Hypothesis

Circadian disruption increases epigenetic entropy at subtelomeric regions, accelerating telomere shortening independent of replication count. Melatonin, whose secretion is suppressed by light exposure, reduces this epigenetic noise and thereby preserves telomere length.

Mechanistic Rationale

• Telomere attrition is traditionally linked to mitotic history, yet data show strong associations with sleep quality, timing, and light-at-night that persist after controlling for total sleep duration [3, 4, 5, 6].
• Melatonin acts as a potent antioxidant and regulates chromatin remodeling enzymes (e.g., HDACs, HATs) that influence heterochromatin stability [7].
• We propose that melatonin’s primary anti‑aging action at telomeres is to limit the accumulation of epigenetic modifications—such as aberrant DNA methylation and histone variant deposition—that increase the informational entropy of subtelomeric chromatin. Higher entropy promotes a more open chromatin state, exposing telomeric DNA to oxidative damage and impairing shelterin complex binding, thus hastening shortening.

Testable Predictions

1. In vitro: Human fibroblasts exposed to constant light (to suppress melatonin) will show increased subtelomeric methylation variability (measured by bisulfite sequencing) and faster telomere loss compared to melatonin‑supplemented cultures, even when proliferation rates are matched.
2. In vivo: A randomized, double‑blind trial in night‑shift workers will assign participants to melatonin (0.5 mg) or placebo taken 30 minutes before daytime sleep. After 3 months, the melatonin group will exhibit:
   • No change in average sleep duration (actigraphy)
   • Reduced subtelomeric epigenetic entropy (entropy‑score derived from methylation variance at CpGs within 10 kb of telomeres)
   • Attenuated telomere shortening rate (qPCR or Teloseq) relative to placebo.
3. Observational: In cohort data, intra‑individual variability in melatonin metabolite (aMT6s) levels will negatively correlate with subtelomeric methylation entropy after adjusting for age, BMI, and inflammatory markers.

Falsifiability

If melatonin supplementation fails to reduce subtelomeric epigenetic entropy or does not modify telomere shortening kinetics despite confirmed bioavailability, the hypothesis is refuted.

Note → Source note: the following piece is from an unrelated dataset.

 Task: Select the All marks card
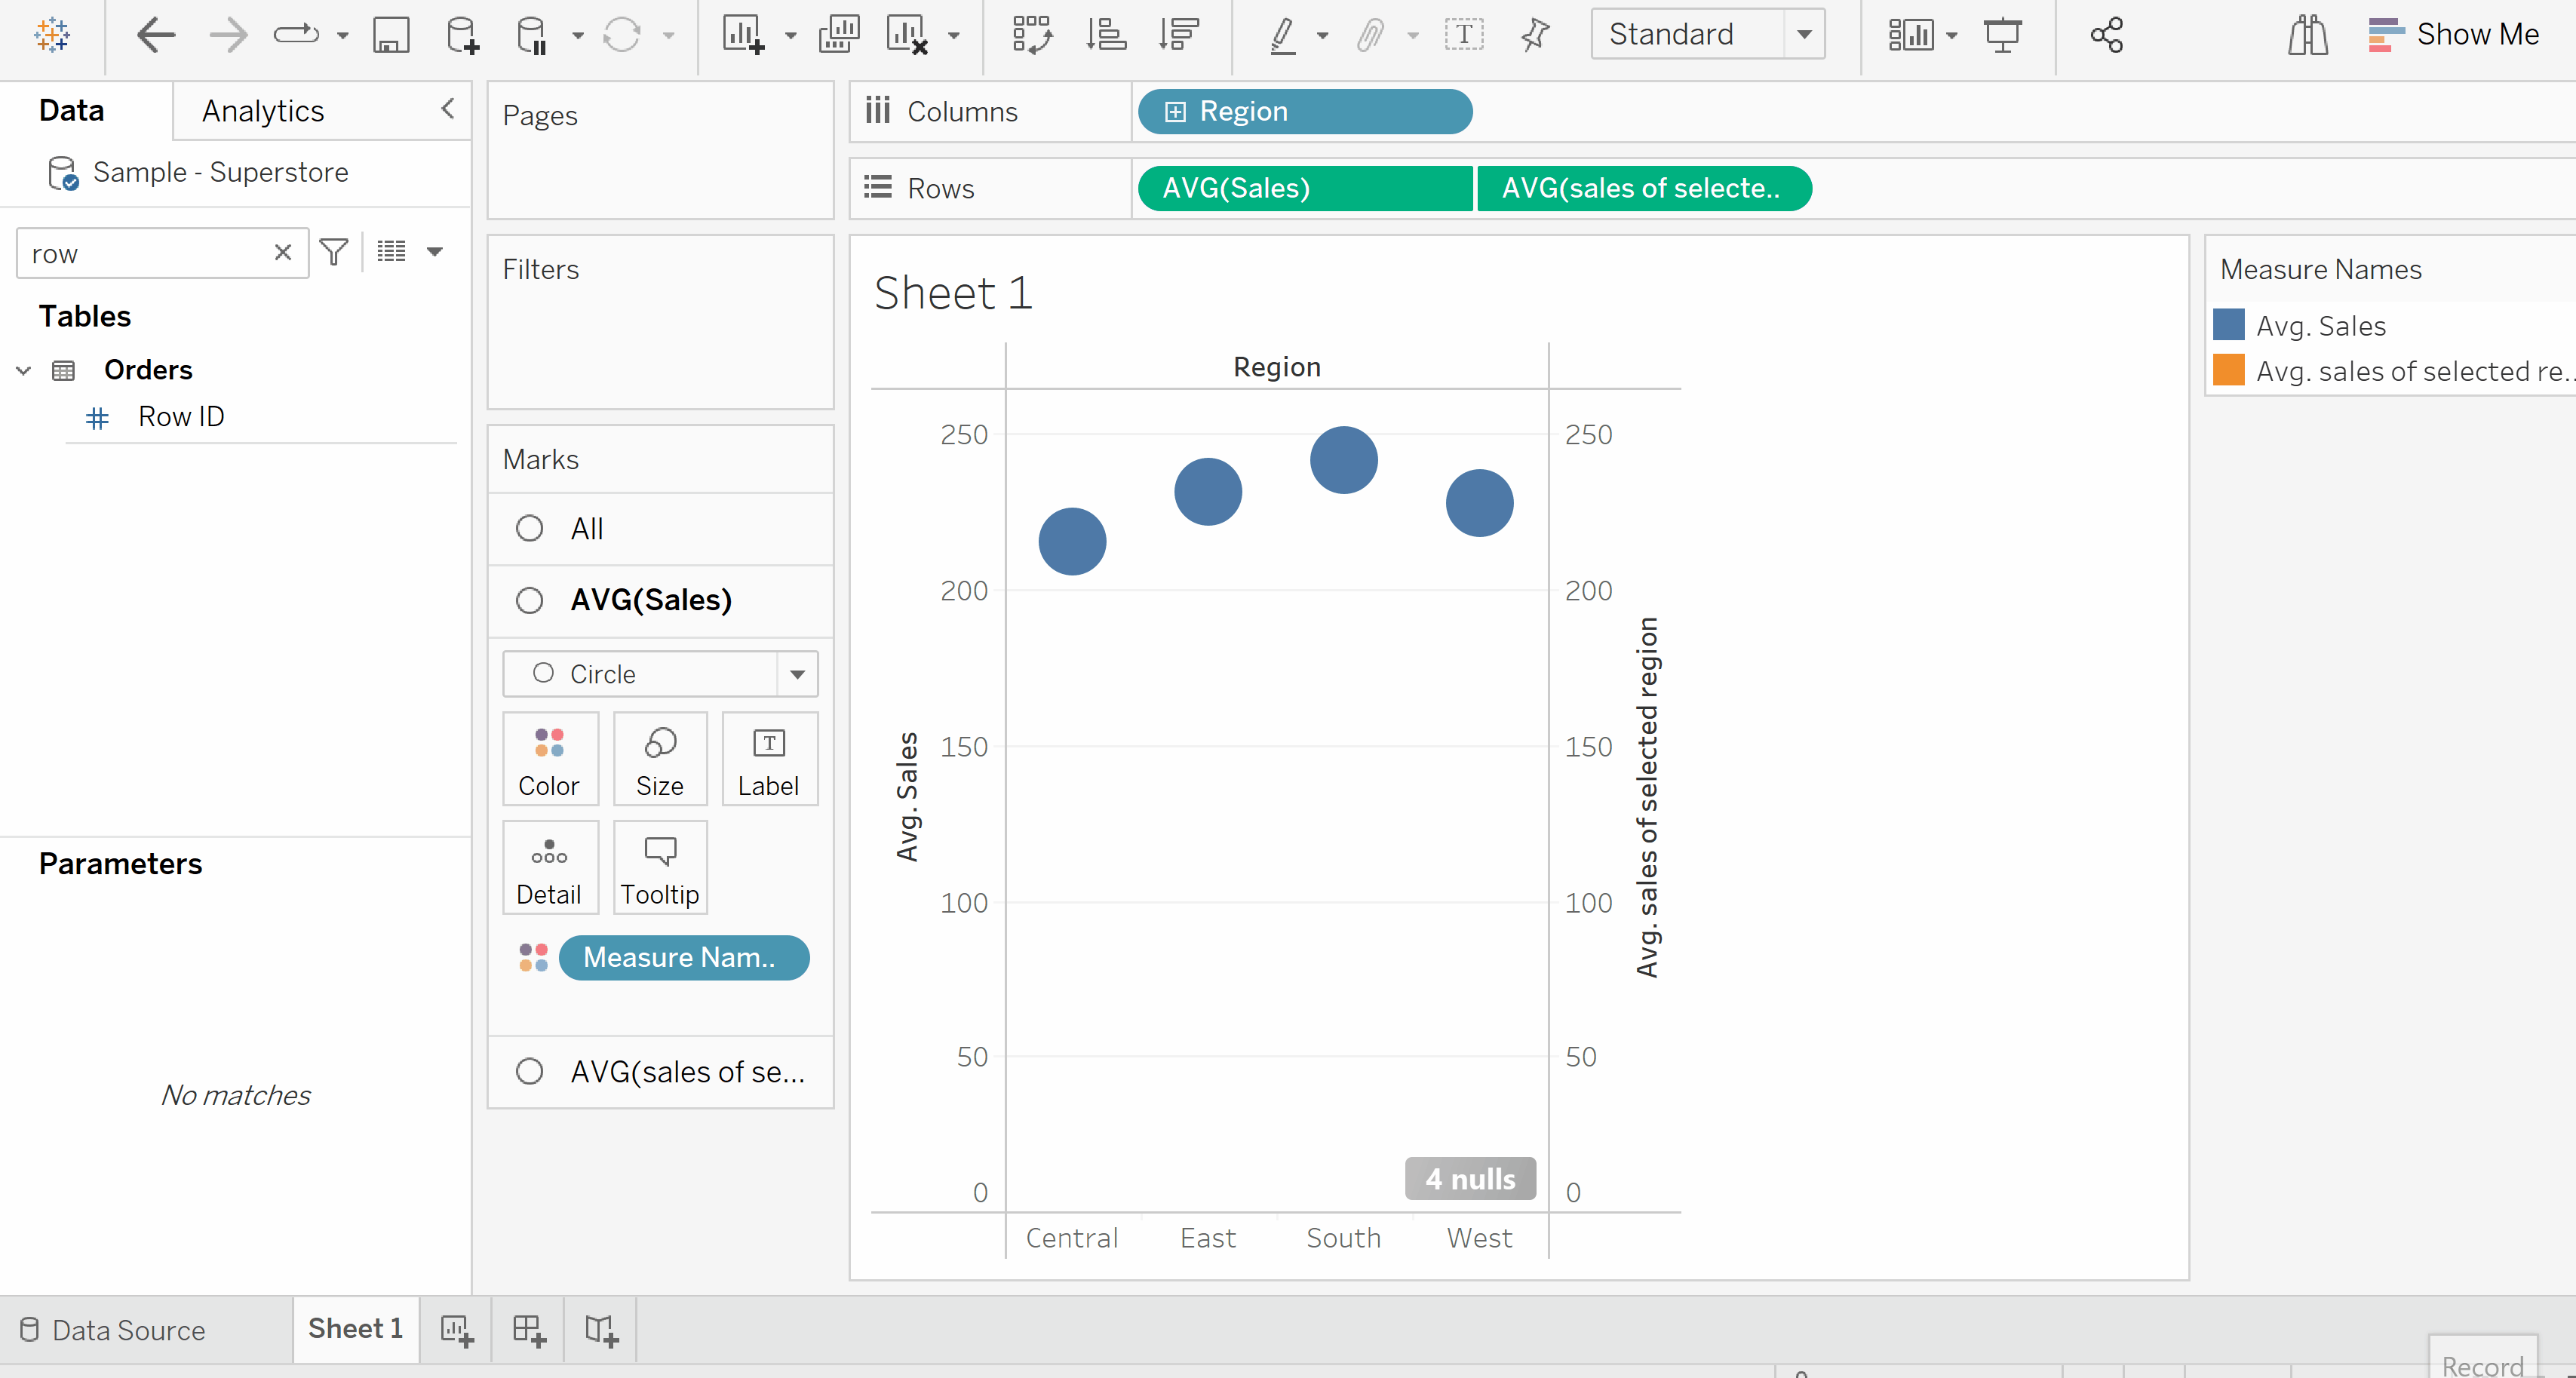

Conversely, demonstrating that epigenetic entropy changes precede telomere length alterations and are melatonin‑sensitive would support the mechanistic link.

Implications

Reframing telomere dynamics as a readout of epigenetic entropy integrates circadian biology, oxidative stress, and information theory. It suggests that stabilizing chromatin environment—rather than merely counting divisions—may be a viable strategy to delay cellular aging in populations exposed to chronic circadian disruption.